Cette occupation nous console un peu de nos malheurs ; et vous savez que ces malheurs sont la guerre et la famine, en attendant la peste.
Ce que je crains de la part du Conseil me paraît un plus grand fléau, car certainement si on renvoie le tout indivisiblement au procureur général de Dijon, cela devient une affaire horrible : décret de prise de corps contre la Doiret, qu’on peut retrouver ; ajournement personnel contre la Doiret de Châlons, qu’on trouvera et qui dira tout ; ajournement contre le quidam, qui est très connu, et dont les dépositions jetteront les intéressés dans le plus grand embarras ; ajournement personnel contre celui 2 qui est nommé dans le procès ; décret de prise de corps auquel on n’obéit pas ; une famille entière tombée tout d’un coup de l’opulence dans la pauvreté ; sept ou huit personnes accoutumées à vivre ensemble depuis dix ans, séparées pour jamais ; la nécessité de chercher une retraite en traversant des montagnes de glaces et des précipices, quand on est au lit, accablé de vieillesse et de maladies ; voilà sans aucune exagération tout ce qui peut arriver, et ce qui arrivera infailliblement si on prend le parti funeste dont on nous a parlé.

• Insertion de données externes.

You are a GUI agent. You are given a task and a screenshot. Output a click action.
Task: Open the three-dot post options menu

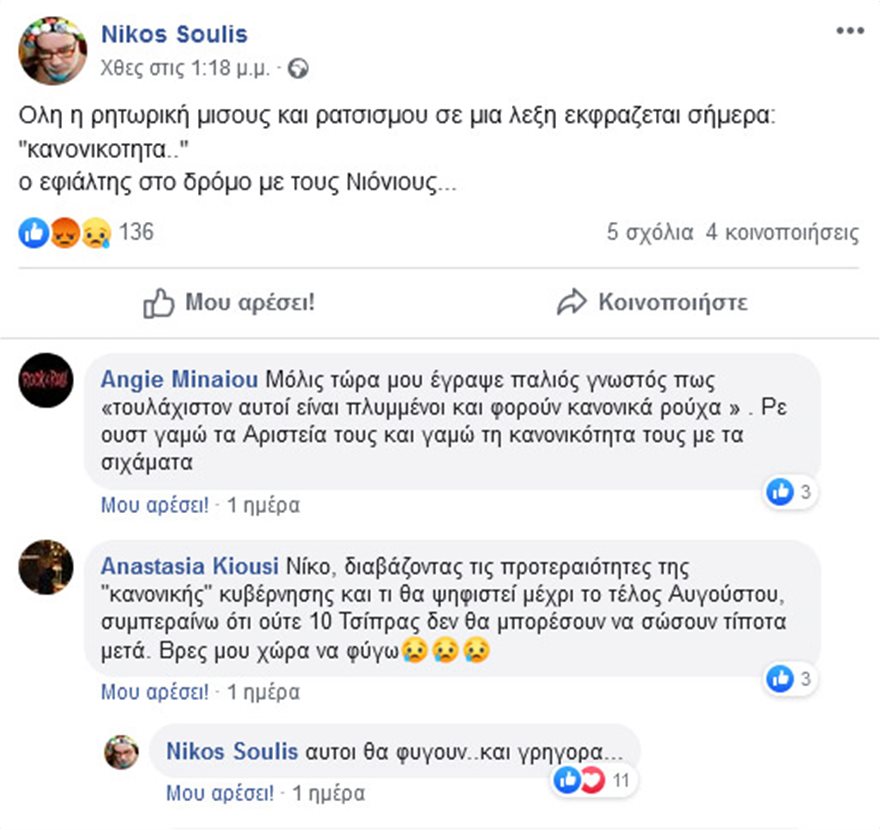pyautogui.click(x=849, y=31)
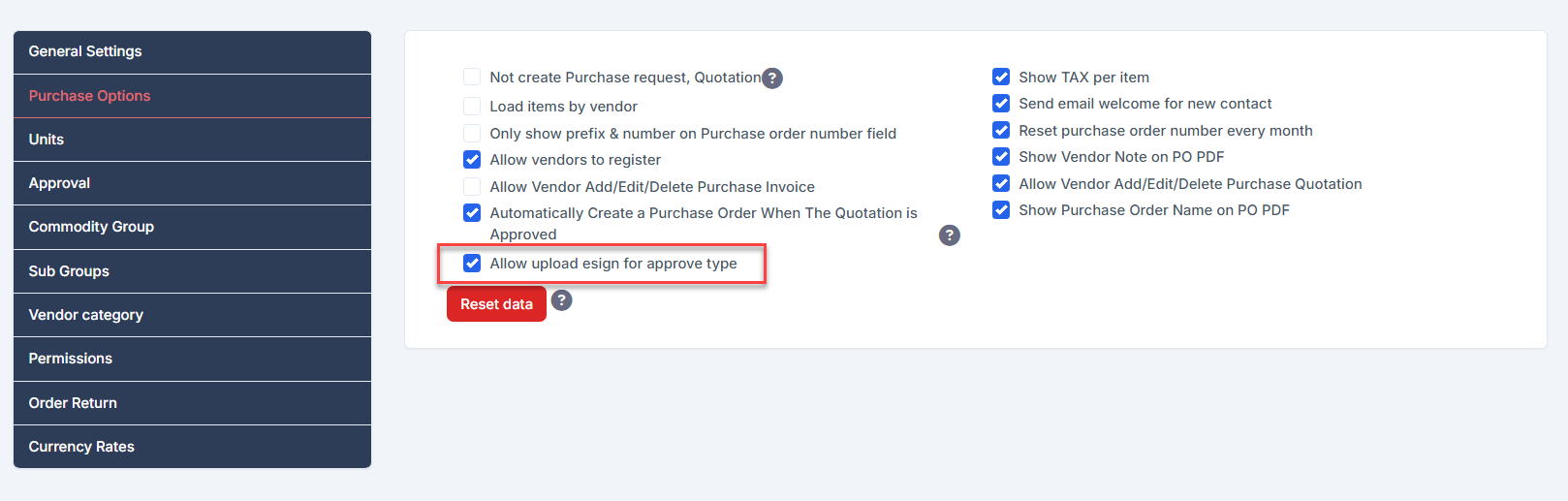The width and height of the screenshot is (1568, 501).
Task: Click help icon beside Not create Purchase request
Action: click(771, 78)
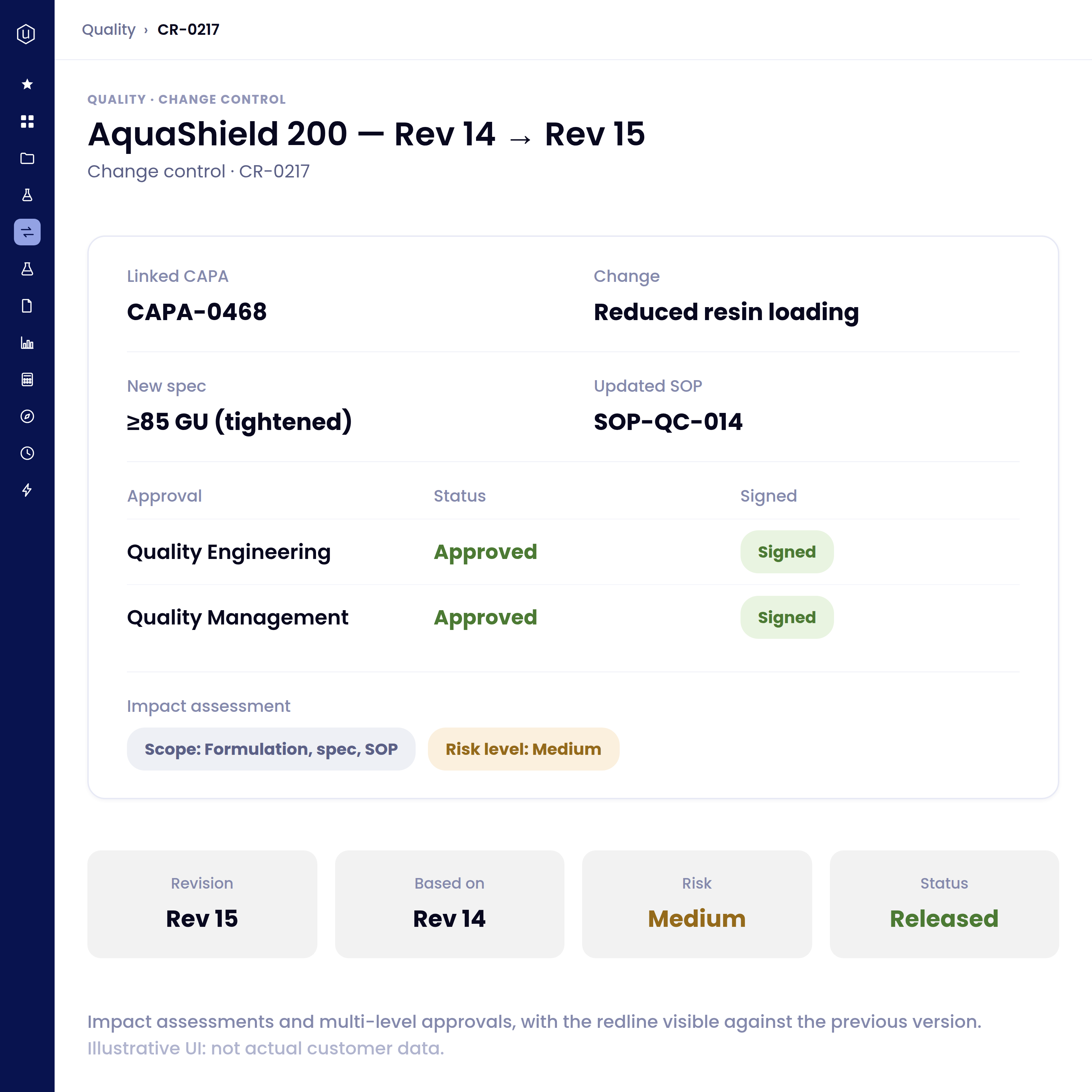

C’est donc ce qu’il faut éviter avec le plus grand soin. Il faut tâcher que le tout soit jugé définitivement au Conseil. On condamnera la Doiret, à la bonne heure ; il n’y aura là aucun mal ni pour elle ni pour personne ; que l’équipage soit déclaré bien confisqué et qu’on s’accommode avec les fermiers pour le prix, cela est encore très aisé : tout serait fini alors. Nous avions demandé, dans tous nos mémoires, que la malle de la Doiret fût envoyée au premier magistrat suivant l’usage ; nous le demandons encore. Nous voulions débattre la confiscation en justice réglée ; nous abandonnons ce point. Nous ne craignons rien tant qu’un procès criminel devant un parlement, quel qu’il puisse être. Nous demandons surtout que le jugement du Conseil soit différé, s’il est possible, parce que le temps adoucit tout, à moins que vous ne soyez sûr d’un jugement favorable ; mais qui peut en être sûr ? Cette affaire fait déjà du bruit à Versailles. Je n’en ai point écrit à M. le duc de Choiseul, et depuis sa lettre sur les Scythes, je n’ai point eu de nouvelles de lui 3. J'en ai dans le moment et je suis très content de lui ; il nous délivre de la famine . Je ne lui ai point parlé de la Doiret . Je m’étais flatté que, si les Scythes réussissaient, ce succès pourrait faire une diversion heureuse et détourner la persécution qui menace une tête de soixante-treize ans et un corps de quatre-vingt-dix. Je peux m’être trompé en cela ; mais au moins ce succès sera une consolation que je recommande à vos bontés généreuses. Mon attachement et ma tendresse pour vous sont une consolation bien supérieure à tous les succès possibles.
N. B. – Vous savez quelle est à présent la persécution de tout ce qui a rapport à cette affaire ; un homme de Lorraine, très protégé, vient d’être conduit en prison à Paris. »
1 Ces trois phrases depuis J'envoie , sont ajoutées en marge sur le manuscrit .
2 Évidemment V* lui-même .
3 Les deux phrases suivantes sont ajoutées dans la marge du bas par V*.